As a bit of a follow-up to #14363 I think the deprecation of rpc functionality can be improved significantly.
One of the big problems with the way it is now, is that it's often undesirable to update client-software and bitcoin-core at the same time. Especially so when they're often maintained by different people/groups.
The deprecatedrpc is in a way a pretty intrusive way of just making sure the node operator knows that deprecated functionality is being used. I would suggest that this is generally the wrong "party" to be notifying anyway.
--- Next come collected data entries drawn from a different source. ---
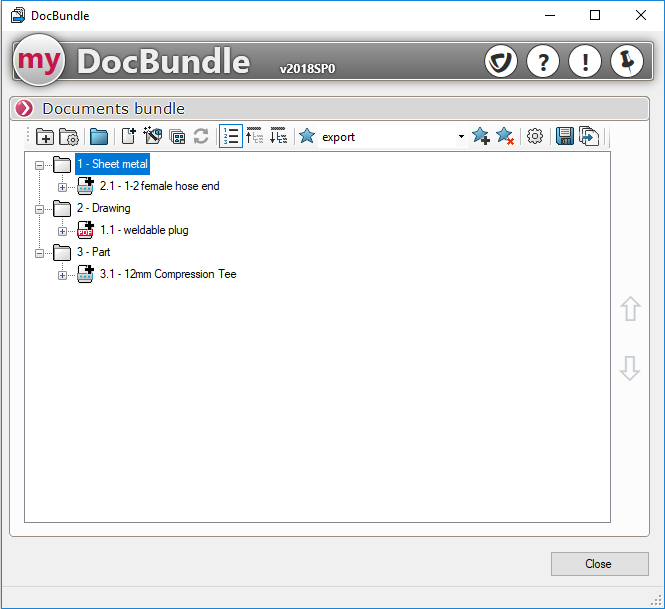Open the export favorites dropdown
The width and height of the screenshot is (665, 609).
click(x=461, y=137)
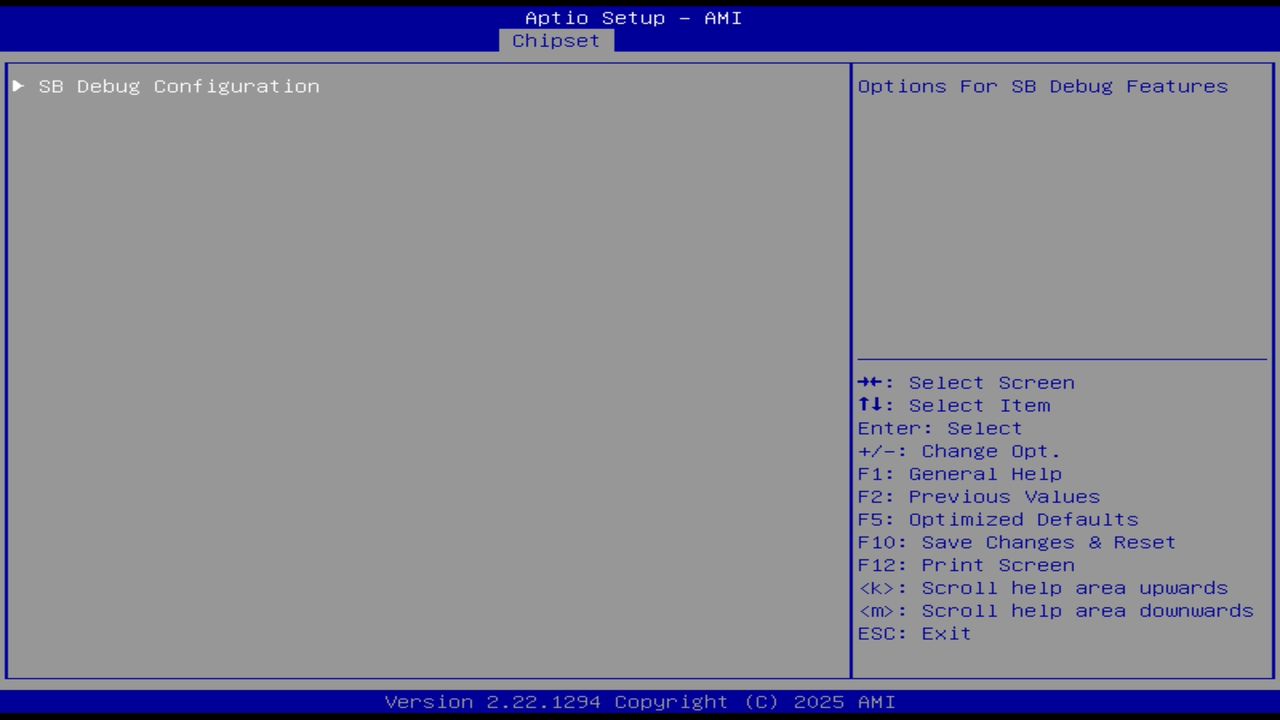The width and height of the screenshot is (1280, 720).
Task: Activate F12 Print Screen entry
Action: [965, 565]
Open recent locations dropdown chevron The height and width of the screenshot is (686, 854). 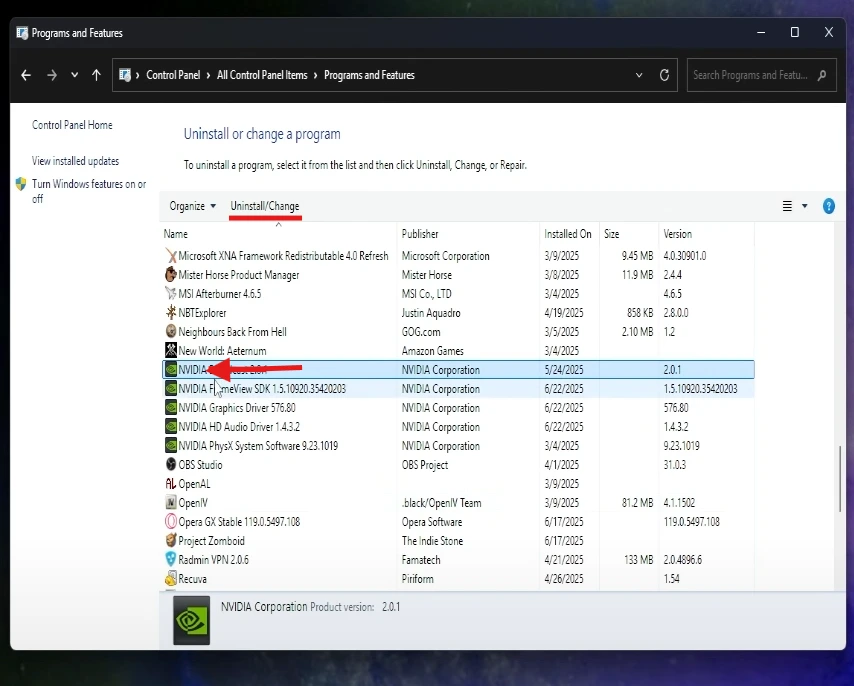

My suggestion is that in addition the rpc-client is the one that acknowledges it's using deprecated functionality. I'm not sure exactly how the implementation should work. But it could be done either connection-wide (an rpc-call to say which deprecated functionality it's using?), or as a flag to that specific call (acknowledge_deprecated=true).
Now as a bitcoin-client-software-author this makes a much smoother work flow. Let's say core 0.17 comes out and deprecates signrawtransaction in favor of signrawtransactionwithwallet. I can immediately update my software to acknowledge signrawtransaction is deprecated. Now it's immediately compatible with both 0.16 and 0.17. Once enough of my users (or my only user in a more corporate setting) has fully upgraded to 0.17 and I no longer care about supporting 0.16, I can simply replace the call with the new signrawtransactionwithwallet.
A change like this should be pretty uninvasive, and significantly make upgrades smoother for software using the rpc functionality.